What, after all, is the line of reasoning which Mrs. Lawrence sincerely believes would have swayed the councils of the nations? After assuring us that “the woman’s movement is spiritual and religious, founded on the belief that human life is sacred,” she continues: “As mothers, women would have impressed upon men the cost of human replenishment; as chancellors of the family exchequer, their influence would have been felt in forcing legislatures to recognize the direct relation between the plenteousness of the food-supply, endangered and restricted by war, and the health and growth of the rising generation.”

If this is not “an obsession of materialism,” where shall we look for such a quality? The world has not waited until now to learn the cost of war. It was one of the stock arguments urged upon every conference at The Hague. It was one of the indubitable facts upon which we all relied to keep the nations at peace. And it has failed us, as materialism always does fail us in every great national crisis. Germany knows the cost of war, but she is out for conquest, and the spoils of conquest. She recalls with pleasure the two hundred million pounds extorted from France in 1871, she hopes this time to “bleed her white” (Bismarck’s cruel phrase is a compendium of Prussian policy), she dangles before German eyes the promise of indemnities which will make good all losses, and she enjoys a foretaste of bliss by levying ruinous fines upon French and Flemish towns which have tasted the utmost bitterness of defeat. France knows the cost of war, and is ill prepared to pay it; but her alternative is yielding her soil, and all she holds sacred and dear, to a ruthless invader. Even a nation of Quakers, or, we hope, a nation with women in “the seat of judgment,” would reject submission on such terms. England knows the cost of war, but she also knows the cost of German supremacy.

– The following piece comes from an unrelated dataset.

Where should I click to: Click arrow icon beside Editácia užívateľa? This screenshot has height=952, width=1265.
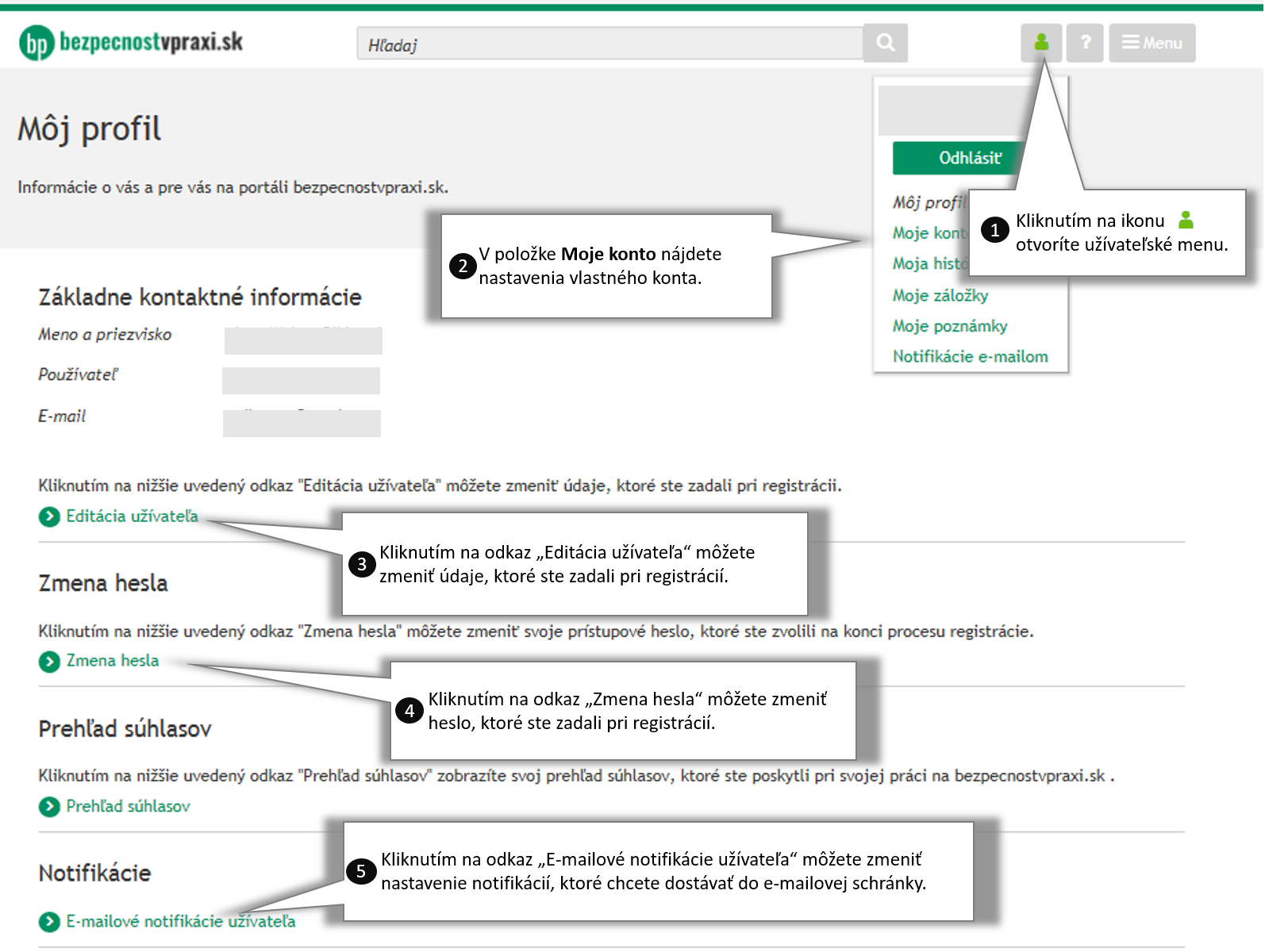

She is at last aware that her national life is at stake. She must fight to preserve it, or sink into insignificance,—her glorious past as much a thing of memory as is the past of Rome.

For all these reasons the nations are spending their money on armaments, and spilling their blood on the battlefield. The sacredness of life is being violated; but is it life, or is it the moral worth of life, which we hold sacred? Life is a thing given us for a few years. Its only value lies in the use we make of it. Lose it we must, and very soon. But honour and duty are for all time. Why do we see a “soldiers’ monument” in nearly every town of every state which fought for the Union? Not because these men lived, but because they died. What must it have cost Mr. Lincoln, whose heart was big enough for much suffering, to order from an exhausted country the last draft of half a million men! And why does an ingenious writer, like Mr. G. Lowes Dickinson, cudgel his brain to find abstract causes for war? The concrete causes which have come within the personal experiences of most of us will answer our rational questionings.

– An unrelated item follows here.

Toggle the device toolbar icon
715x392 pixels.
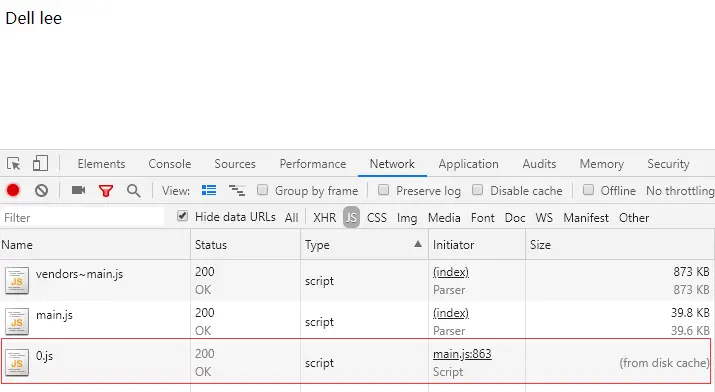[40, 163]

If it were possible that the women of all nations could ever be brought to think and feel alike,—a miracle of unity never vouchsafed to men,—then they might run the world harmoniously. If, for example, a Frau Professor Treitschke, a Frau General von Bernhardi, and the more august spouse of the Chancellor Bethmann-Hollweg had succeeded in talking down their martial husbands, and persuading Germany that her duty was to breed in peace within her own frontier, then a Madame Poincaré, a Madame Joffre, a Mrs. Asquith, a Lady Kitchener would have had no difficulty in holding back France and England from war. If the Kaiserin were an autocratic “peace-lady,” ruling her “war-lord” into submission, then the Queen of England and the Queen of Belgium might be drinking tea with her to-day. But unless the good Teuton women had kept their men at home, how could the good French and Belgian women have warded off attack? And would the good British women have said, “We are safe for a little while. Let us stand cringing by, and see injustice done”?